View Full Version : Avanti timing

charley norton
08-02-2006, 07:10 AM
Is there any method of ear timing a 289? I've tried it by the book and still have a lot of pinging as well as the temp rising slightly above 180 if engine stays under load too long. Better gas (105 octane racing fuel)helps but there must be a better way. I also may be getting too much advance. Is there a perfect amount of advance I can set it to? I think mine is at around 32 deg. total advance right now. I also thought I may be a little lean. The carb is the original 3507s. Is there a jet size other than the original that I should try and where can I find them? I've never set the valve lash and would rather not, but will if there is a chance that could be causing this problem. Would that be a good idea?

63 R2 Avanti

1956 Hawk
08-02-2006, 11:54 AM
The stock timing curve works perfectly in my R2 with 9.5-1 compression and 91 octane gas. You might want to richen up the secondaries a lot in your carb. Mine will ping like crazy if it goes even slightly lean. The Carter AFB uses the same metering rods and jets as the new Edelbrock carbs, so you can go to any local speed shop or auto parts store, or order them on line from Summit. By the way it takes a large change in jet size to make a difference in the secondaries, so I would suggest trying some jets around .110 in size. You can richen the carb by changing the metering rods, but this will effect your gas milage.
I wouldn't worry about a temperature of 180. You should be fine as long as it stays under 200.
Also adjusting the valves isn't bad if you do it cold. Hot is suppose to be better, but I don't thing it's worth the effort.

08-02-2006, 12:34 PM
I agree with David on valve adjustment--it isn't worth the effort to do it hot and idling. Set them .026" or .027" cold and as long as the cam lobe is on the base circle it will be fine. If I recall correctly the harmonic balancer has each 90 degrees of rotation marked on it which makes staying on the base circle a cinch. My '63 R2 has 9.00 to 1 compression and has never exhibited any detonation. I have rejeted my carb (3507S) and gone a little leaner than the factory (an R2--mine anyway--gets pretty horrendous gas mileage with 3.73 gears) and I have never noticed any spark knock, but I'm not sure the gas mileage is any better. Unfortunately I can't recall what size jets I installed, but I've still got the bill so if you are interested I can call Summit and they will tell me what diameter they are. They carry Summit part number 1427 and 1424 and hence it would be a simple matter to find the diameter. The primary rods I used are Summit number 1452. I believe it is still a little on the rich side and like I say the gas mileage could put a person in the poor house at $3.00 plus per gallon for what is marketted as 92-93 octane. I always try and use BP Ultimate. Check back if you want and I'll call summit and get the diameters of the rods and jets. Do you have the factory shop manual or similar? With the vacuum disconnected the centrifugal and initial advance should total 24 degrees at 1600 rpm. I'd make sure that is right before condemning the carb or valves (but adjusting the valves is never a bad idea with solid lifters). Might you have excessive carbon deposits in the cylinders--does it ever diesel when you shut it off when the idle is down where it should be and the engine is not overheated? You live in the south right? With today's fuel all bets are off on a hot day, I should think. In 100 degree weather a lot of old cars are going to suffer.

08-02-2006, 02:39 PM
Hi, Charley,

Things to check which can affect your problem.
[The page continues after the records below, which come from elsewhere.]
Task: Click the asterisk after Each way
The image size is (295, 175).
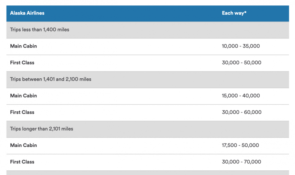Action: 245,13
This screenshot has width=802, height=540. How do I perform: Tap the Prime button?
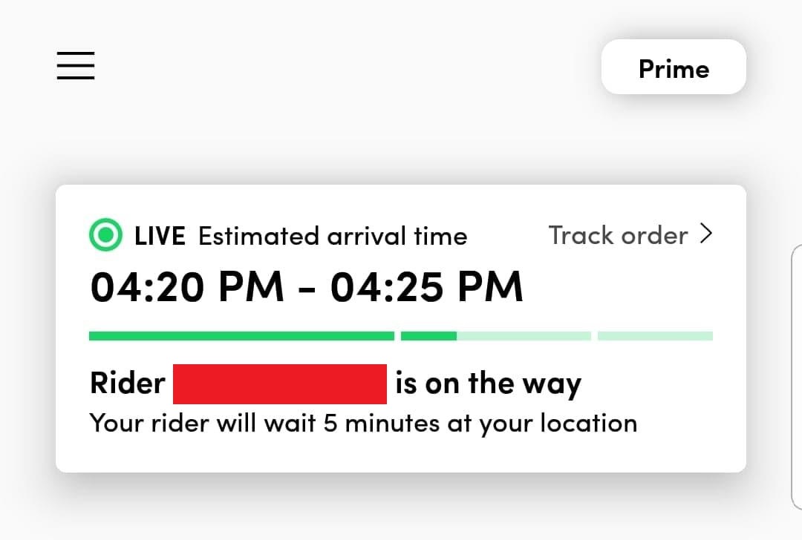(x=674, y=67)
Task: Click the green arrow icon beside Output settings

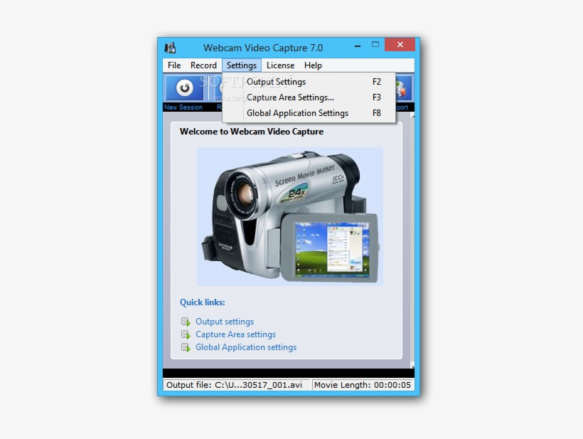Action: pyautogui.click(x=186, y=322)
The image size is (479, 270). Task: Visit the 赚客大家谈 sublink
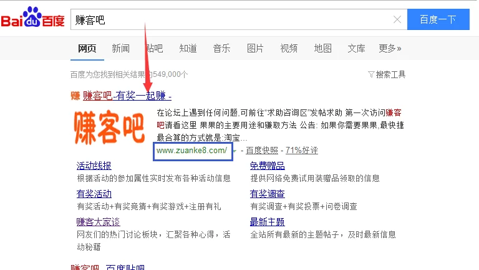pos(98,222)
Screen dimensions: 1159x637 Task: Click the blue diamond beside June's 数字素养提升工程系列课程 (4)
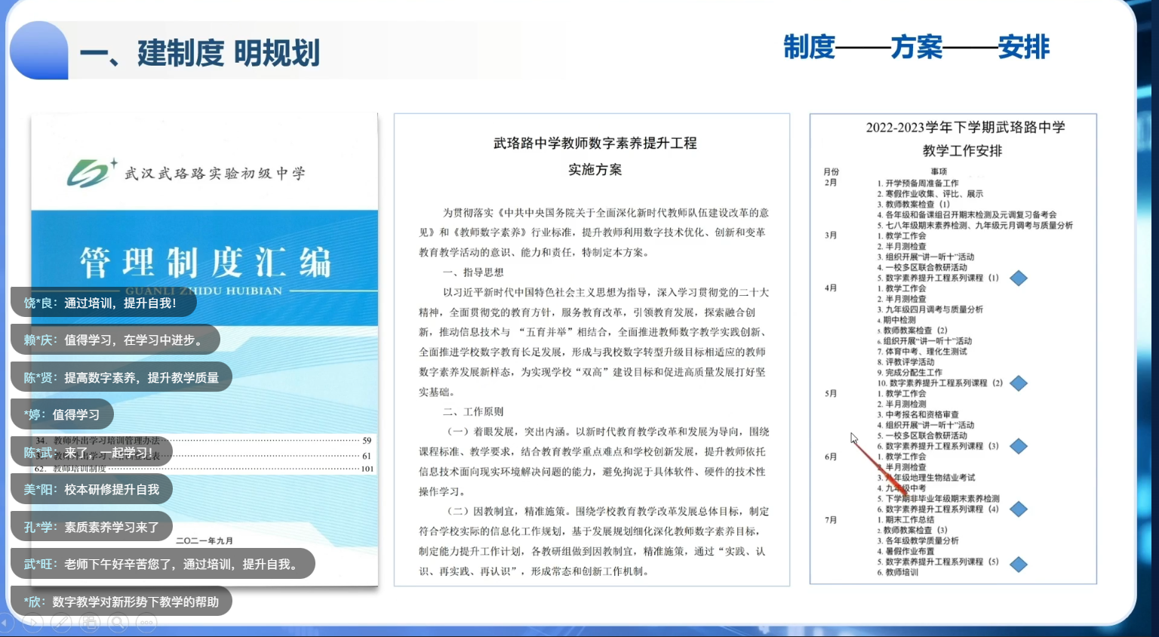[x=1019, y=509]
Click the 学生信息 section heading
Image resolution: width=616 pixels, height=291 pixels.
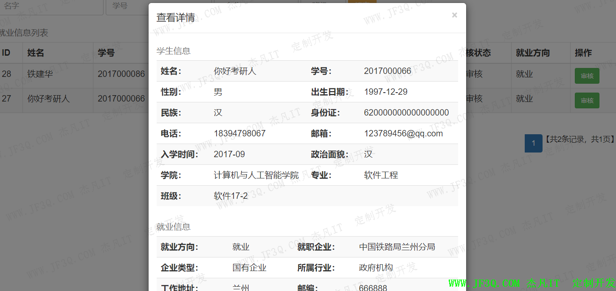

1. PCV system operating correctly
2. Intake manifold vacuum leaks, including the line to the vacuum gauge and the power brakes
3. Exhaust heat riser valve - most are stuck - just make sure yours is open.
4. Think about blocking off the exhaust heat riser to the intake manifold. Two thin staniless steel plates will do it.
5. Know it isn't fun, but you have to know the valve adjustment is correct
6. and the ignition - plugs,wires, cap, rotor, points and condensor are new or verified up to spec. Have seen a lot of Avanti pinging problems actually be old wires crossfiring under the shielding, an old cap with carbon tracking, dual points incorrectly set, worn advance weight pivots allowing bad things to happen under there.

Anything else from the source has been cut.